WHAT TO PRODUCE -> What is needed here is each entry reproduced exactly, without its pictures.

══ DATA SECTION ══

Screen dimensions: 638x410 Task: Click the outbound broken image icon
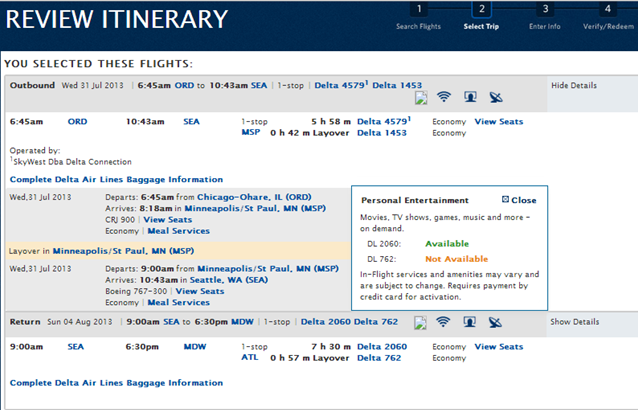coord(421,98)
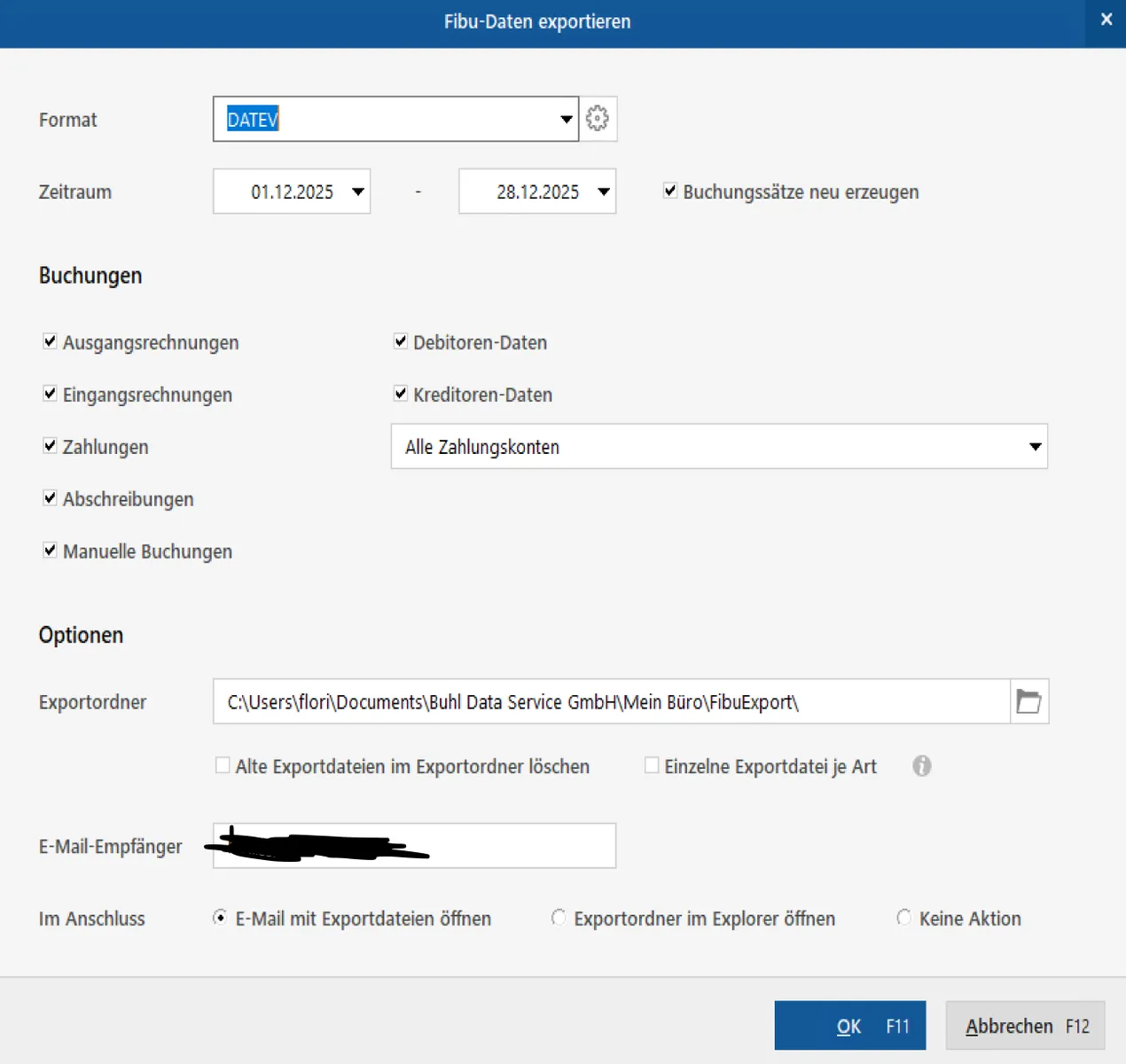Disable Eingangsrechnungen export
The image size is (1126, 1064).
tap(51, 394)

═══

WRITTEN ANSWER ->
Screen dimensions: 638x410 Task: Click the outbound broken image icon
coord(421,98)
Disable Eingangsrechnungen export
The image size is (1126, 1064).
tap(51, 394)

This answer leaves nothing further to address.